TL-ER6110/6120,TL-WVR300是TP-LINK專為企業應用而開發的VPN路由器，具備強大的數據處理能力，并且支持豐富的軟件功能，包括VPN、IP/MAC 地址綁定、常見攻擊防護、訪問控制列表、QQ/MSN/迅雷/金融軟件限制、IP帶寬控制、連接數限制及電子公告等功能，適合企業、小區、酒店等組建安全、高效、易管理的網絡。

需求介紹

某公司總公司位于深圳，在北京、上海、廣州三地有分公司，現需要組建一個網絡，要求實現分公司都能夠安全的訪問公司內部郵件服務器和文件服務器，本文將通過一個實例來展示TL-ER6120的解決方案和配置過程。

網絡規劃

深圳總公司局域網網段為“192.168.0.0/24”； 北京分公司為“192.168.1.0/24”； 上海分公司為“192.168.2.0/24”； 廣州分公司為“192.168.3.0/24”。

拓撲如下：

注意：不同分支機構內部局域網需位于不同網段，否則內網間無法實現互訪。

設置步驟：

一）、基本設置：

1、設置路由器的WAN口模式：基本設置→WAN口設置，進入“WAN口模式”標簽頁，根據需求設置WAN口數量，此處我們選擇為“單WAN口”，保存。

2、設置WAN口網絡參數：基本設置→WAN口設置，“WAN1設置”標簽頁，設置WAN口網絡參數以及該線路的上下行帶寬值。

注意：請如實填寫線路的上行與下行帶寬值。

二）、IPsec VPN設置：

此處以配置北京分公司與深圳總公司間的IPsec VPN為例，首先配置北京分公司的TL-ER6120：

（1）、配置IKE安全提議：VPN→IKE，進入“IKE安全提議”標簽頁，選擇合適的驗證、加密算法以及DH組。
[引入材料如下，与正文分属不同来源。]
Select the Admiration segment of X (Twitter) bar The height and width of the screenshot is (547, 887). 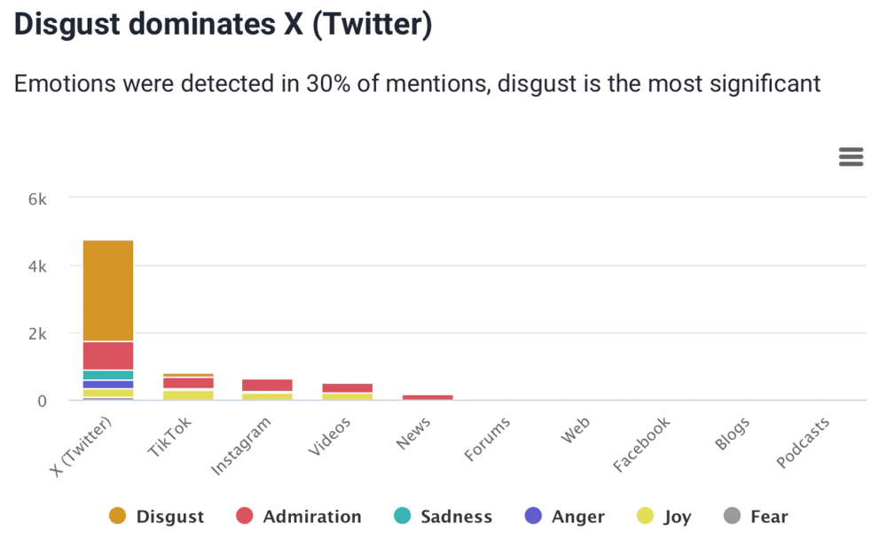[107, 356]
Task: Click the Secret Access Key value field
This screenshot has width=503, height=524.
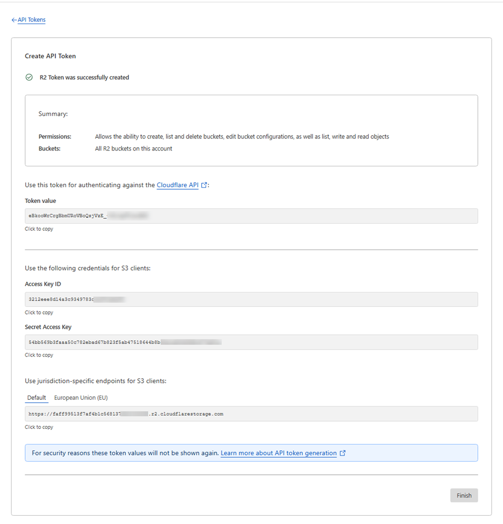Action: tap(251, 342)
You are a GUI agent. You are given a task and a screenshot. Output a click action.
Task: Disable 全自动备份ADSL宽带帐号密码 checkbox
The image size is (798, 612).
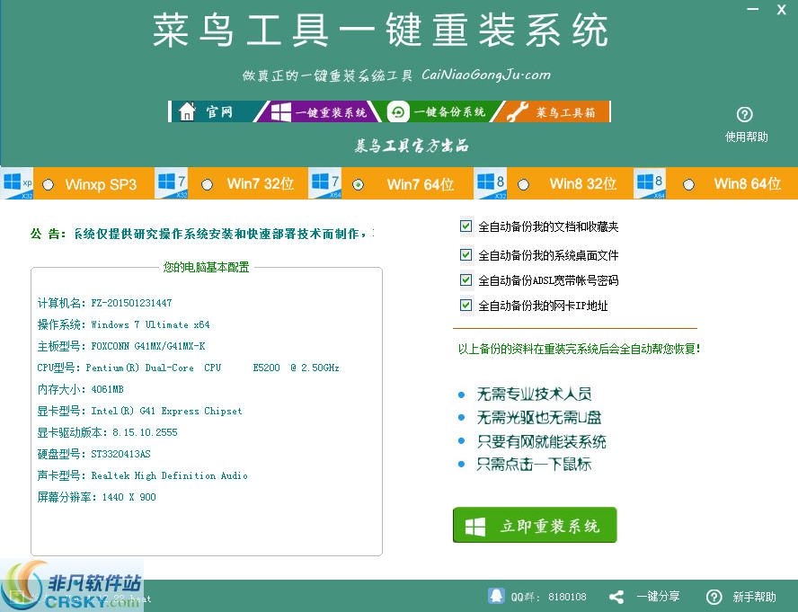pos(466,280)
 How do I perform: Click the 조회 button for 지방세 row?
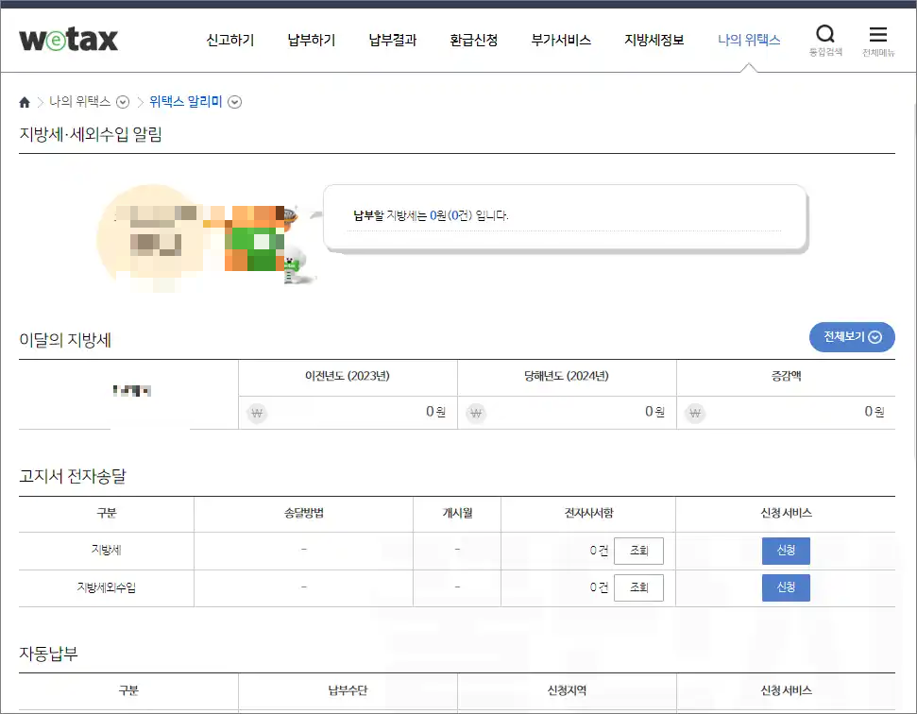tap(638, 551)
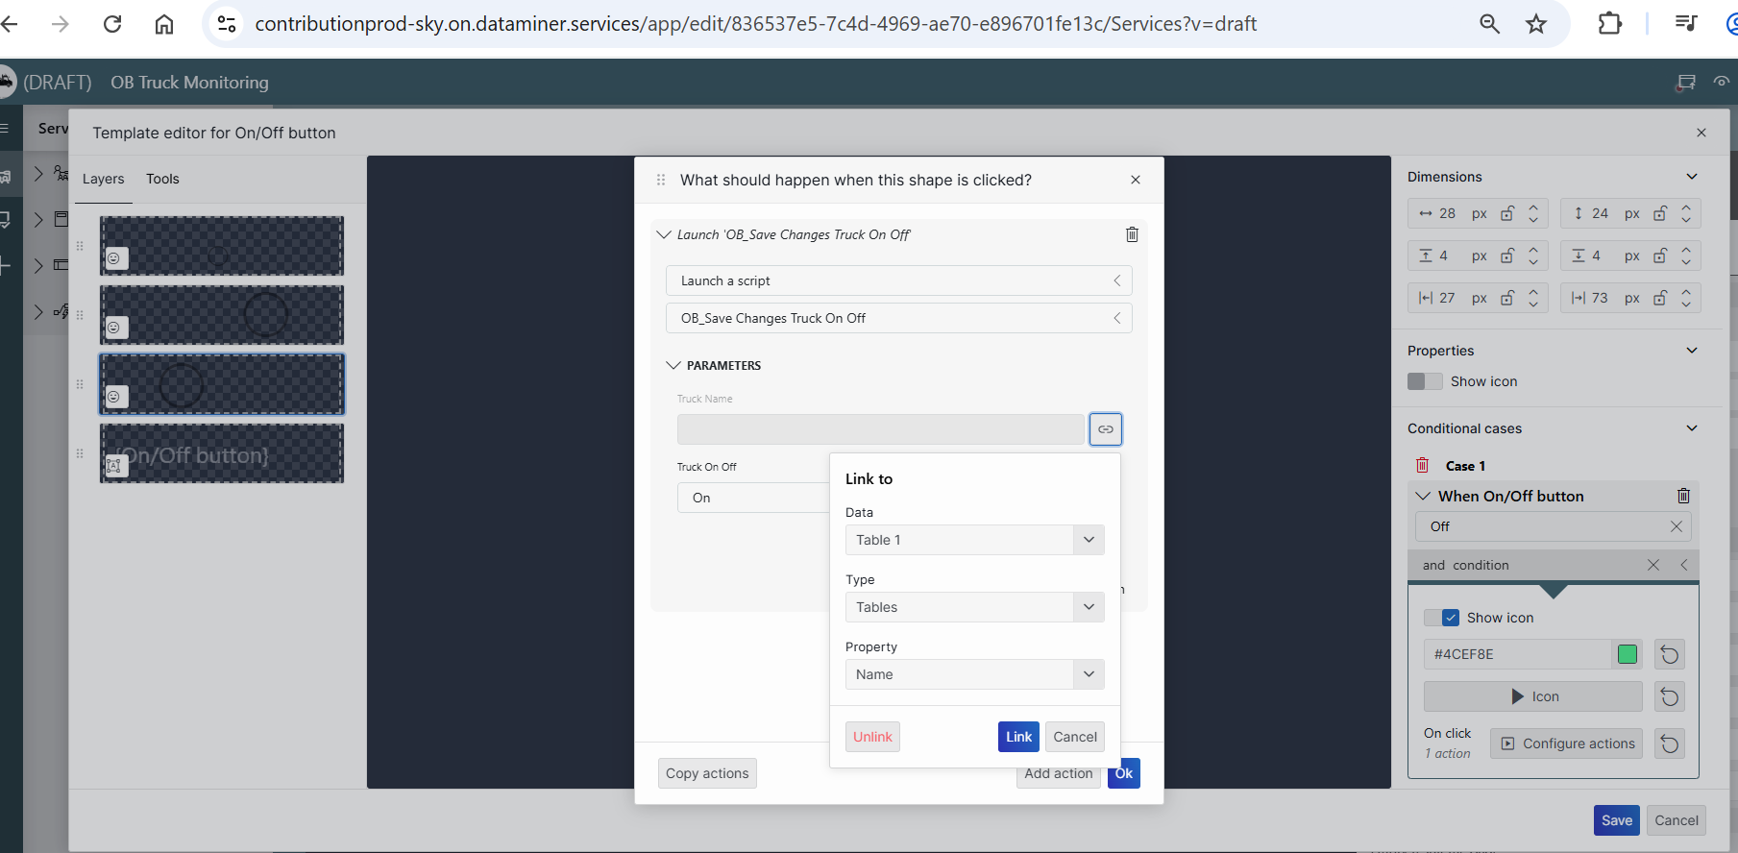The width and height of the screenshot is (1738, 853).
Task: Toggle Show icon switch under Properties
Action: [x=1424, y=381]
（2）、配置IKE安全策略：VPN→IKE，進入“IKE安全策略”標簽頁。

◆ 協商模式：主模式（Main mode）適用于對身份保護要求較高的場合；野蠻模式（Aggressive mode）適用于對身份保護要求較低的場合，推薦使用主模式。

◆ 安全提議：選擇在“IKE安全提議”中創建的安全提議名稱。

◆ 預共享密鑰：設置IKE認證的預共享密鑰，通信雙方的預共享密鑰必須相同。

◆ DPD檢測：Dead Peer Detect，檢測對端在線狀態，建議啟用。

（3）、配置IPsec安全提議：VPN→IPsec，進入“IPsec安全提議”標簽頁，輸入IPsec安全提議名稱，選擇合適的安全協議以及驗證算法。

（4）、配置IPsec安全策略：VPN→IPsec，進入“IPsec安全策略”標簽頁。

◆ 安全策略名稱：設置IPsec安全策略名稱。

◆ 本地子網范圍：設置本地子網范圍，即北京分公司局域網“192.168.1.0 /24” 。

◆ 對端子網范圍：設置對端子網范圍，即深圳總公司局域網“192.168.0.0 /24” 。

◆ 對端網關：填寫對端IPsec VPN服務器的IP地址或者域名，此處為深圳總公司TL-ER6120 WAN口IP地址“121.10.10.2” 。

◆ 協商方式：協商方式分為IKE協商和手動模式兩種，手動模式需要用戶手工配置密鑰、SPI等參數；而IKE方式則由IKE自動協商生成這些參數，建議選擇“IKE協商”。

◆ IKE安全策略：選擇所配置的IKE安全策略。

◆ 安全提議：選擇配置的IPsec安全提議。

◆ PFS： 用于IKE協商方式下設置IPsec會話密鑰的PFS屬性，本地與對端的PFS屬性必須一致。

◆ 生存時間 ：用于IKE協商方式下IPsec會話密鑰的生存時間。

北京分公司TL-ER6120已配置完畢，接下來配置深圳總公司的TL-ER6120。

（5）、配置深圳總公司TL-ER6120的IPsec VPN，其中“IKE安全提議”與“IPsec安全提議”需要與北京分公司TL-ER6120設置相同，此處不再贅述。

深圳總公司IPsec 安全策略如下：

配置完成，IPsec安全聯盟建立成功后，北京分公司的局域網“192.168.1.0/24”與深圳總公司局域網“192.168.0.0 /24 ”間可相互訪問。

上海、廣州分公司與深圳總公司間IPsec VPN配置方法相同。

通過上面的配置，各個分公司都能夠安全的訪問公司內部郵件服務器和文件服務器，并且各個分公司都能和總公司的局域網之間相互訪問。